The U.N. Children's Fund says it is rapidly expanding its activities to try to stem a resurgence of cholera in Angola. The deadly and easily transmittable disease has infected more than 62,000 Angolans since February, of whom more than 2,500 have died. Lisa Schlein reports for VOA from Geneva.

The cholera epidemic in Angola had gone to sleep during the dry period. But it now has re-awakened with the coming of the rainy season. And this is giving aid agencies cause for alarm.

The U.N. Children's Fund, one of the few international aid agencies still working in Angola, is particularly concerned about the effect it will have on children. Spokesman Michael Bociurkiw says an estimated 35 percent of those affected by the epidemic are children under five.

"Kids are so vulnerable to cholera," he said. "When it hits it can cause death within a matter of hours in many cases, if it is not treated right away. And this [treatment] is basically through hydration. Diarrhea comes and then they get dehydrated very, very quickly. The loss of water is very, very dramatic when cholera hits a child."

Cholera is mainly a disease of the poor. It occurs in densely populated areas where people have little access to clean water. Cholera is preventable. People who do contract it have a good chance of surviving, if they are treated promptly.

And that is why Bociurkiw says UNICEF is embarking on a huge countrywide campaign to educate people about the disease.

"We are going really down to the grassroots-door-to-door type of campaigns to make sure everyone knows how to prevent it," he said. "But, once it hits, [we want to tell people] how to recognize it and where to get treatment really quickly.

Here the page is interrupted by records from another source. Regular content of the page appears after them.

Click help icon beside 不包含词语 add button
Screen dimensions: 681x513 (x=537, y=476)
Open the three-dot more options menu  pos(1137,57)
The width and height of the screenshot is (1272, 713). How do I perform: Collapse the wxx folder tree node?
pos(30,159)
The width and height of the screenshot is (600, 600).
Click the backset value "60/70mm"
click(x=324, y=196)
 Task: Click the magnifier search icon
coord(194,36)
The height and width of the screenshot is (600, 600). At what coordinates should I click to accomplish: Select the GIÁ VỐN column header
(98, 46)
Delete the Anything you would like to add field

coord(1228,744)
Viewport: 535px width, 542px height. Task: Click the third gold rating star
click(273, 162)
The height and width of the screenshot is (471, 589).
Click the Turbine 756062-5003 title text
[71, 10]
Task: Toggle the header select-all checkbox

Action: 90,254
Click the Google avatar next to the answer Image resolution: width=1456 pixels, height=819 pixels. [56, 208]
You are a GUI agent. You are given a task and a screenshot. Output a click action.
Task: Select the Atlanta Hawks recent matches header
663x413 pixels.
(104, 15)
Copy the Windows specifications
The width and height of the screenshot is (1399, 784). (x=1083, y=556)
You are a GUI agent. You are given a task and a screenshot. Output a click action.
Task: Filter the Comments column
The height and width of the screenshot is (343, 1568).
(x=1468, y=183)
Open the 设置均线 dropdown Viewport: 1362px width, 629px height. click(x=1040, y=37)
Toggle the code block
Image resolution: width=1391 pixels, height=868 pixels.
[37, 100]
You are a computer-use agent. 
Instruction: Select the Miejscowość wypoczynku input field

Basically, our campaign is targeting well over seven million people. But we plan to bring our interventions - safe water and sanitation, hygiene messages, the house to house campaigns - to schools and communities to reach 850,000 people who we believe are at immediate risk."

But Bociurkiw says education alone is not enough. He says people also need water purification tablets and oral re-hydration salts. Most importantly, he says people need to be kept safe from contaminated water. He says one of UNICEF's major tasks will be to clean up Angola's water supply.